Loading ...
Sorry, an error occurred while loading the content.

22813Re: [mythsoc] Re: Article in The New Yorker about Tolkien (or whatever)

Expand Messages
  • Mike Foster
    Dec 4, 2011
    • 0 Attachment
      The point on the moral ambiguity of THE HOBBIT is well-taken.  Likewise, the Elves & Dwarves of THE SILMARILLION are certainly not the Elves we meet singing “Tra-lillie” in THE HOBBIT.
       
      Bilbo, of course, is invisibly out of the Battle of the Five Armies.
       
      As for THE ONCE & FUTURE KING, it has both sex and humor that exceeds Tolkien, but LOTR hangs tough and ends up winning, rather like Marquette or Wisconsin yesterday.  Smile
       
      Tolkien will then meet the winner of the BRIGHTON ROCK vs.
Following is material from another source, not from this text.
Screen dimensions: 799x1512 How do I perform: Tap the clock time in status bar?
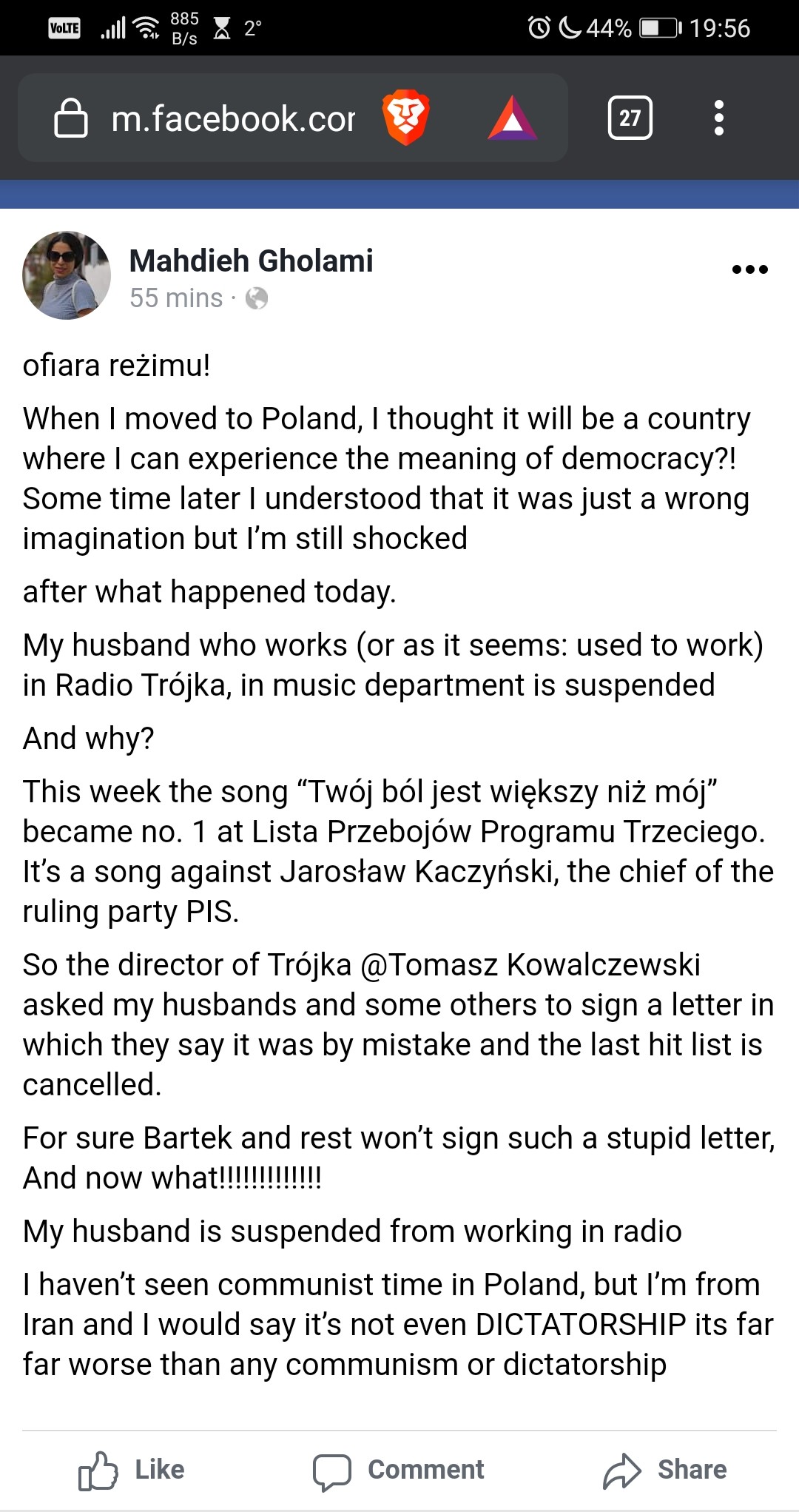pyautogui.click(x=719, y=28)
THE GREAT GATSBY game. 
       
      Cheers,
      Mike
       
      Sent: Sunday, December 04, 2011 9:46 AM
      Subject: [mythsoc] Re: Article in The New Yorker about Tolkien (or whatever)
       
       

      I enjoyed the article, though certainly it is a mess. The main point is the dominance of LotR in the fantasy literature and the proliferation of books that borrow liberally from themes that it created, in particular Eragon.

      The argument that "The Once and Future King" is superior to LotR on account of its moral ambiguity has been made before; there was an article by Alison Lurie to the same effect 25 or 30 years ago. I'm not buying it. I'm not a huge fan of "The Once and Future King" and it seems to me that the weaknesses of the book much outweigh its advantages.
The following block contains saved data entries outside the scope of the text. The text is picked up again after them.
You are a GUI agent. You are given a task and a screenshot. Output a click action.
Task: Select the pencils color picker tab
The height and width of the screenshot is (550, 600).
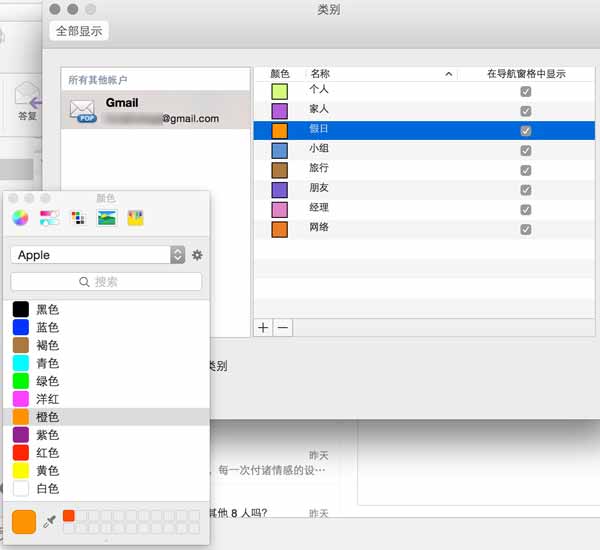click(135, 218)
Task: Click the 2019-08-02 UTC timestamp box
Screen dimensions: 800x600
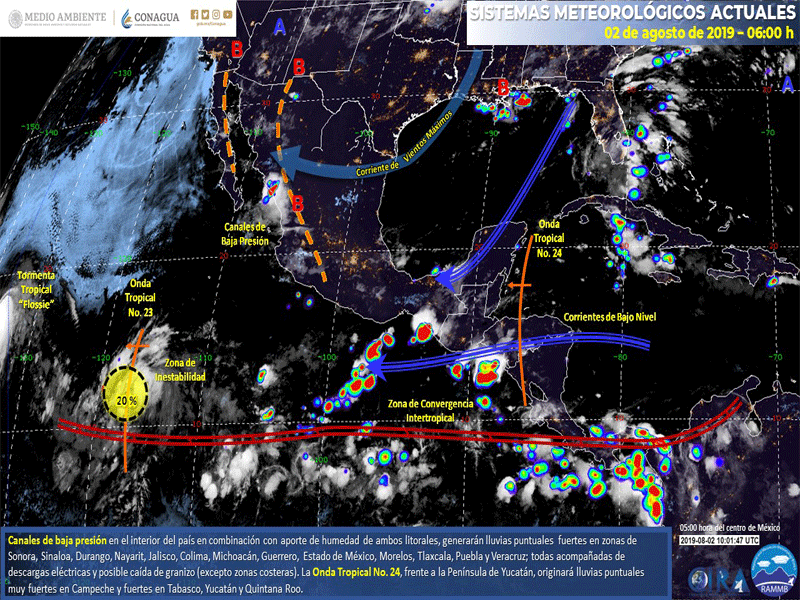Action: click(x=718, y=540)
      A more interesting issue as regards moral ambiguity, for me, is that the Hobbit, despite in general being for younger readers, has more moral ambiguity than LotR. Neither the dwarves nor the elves in the Hobbit are anything like the pure-hearted good guys that they (mostly) are in LotR. The Silmarillion, again, is full of moral ambiguity. Has anyone proposed any explanation of why Tolkien went to such a comparatively black and white point of view in LotR? Troels is certainly right that LotR is not at all as purely black and white as some critics paint it, but I don't think it can be denied that it is much more so than the Hobbit or the Simlarillion.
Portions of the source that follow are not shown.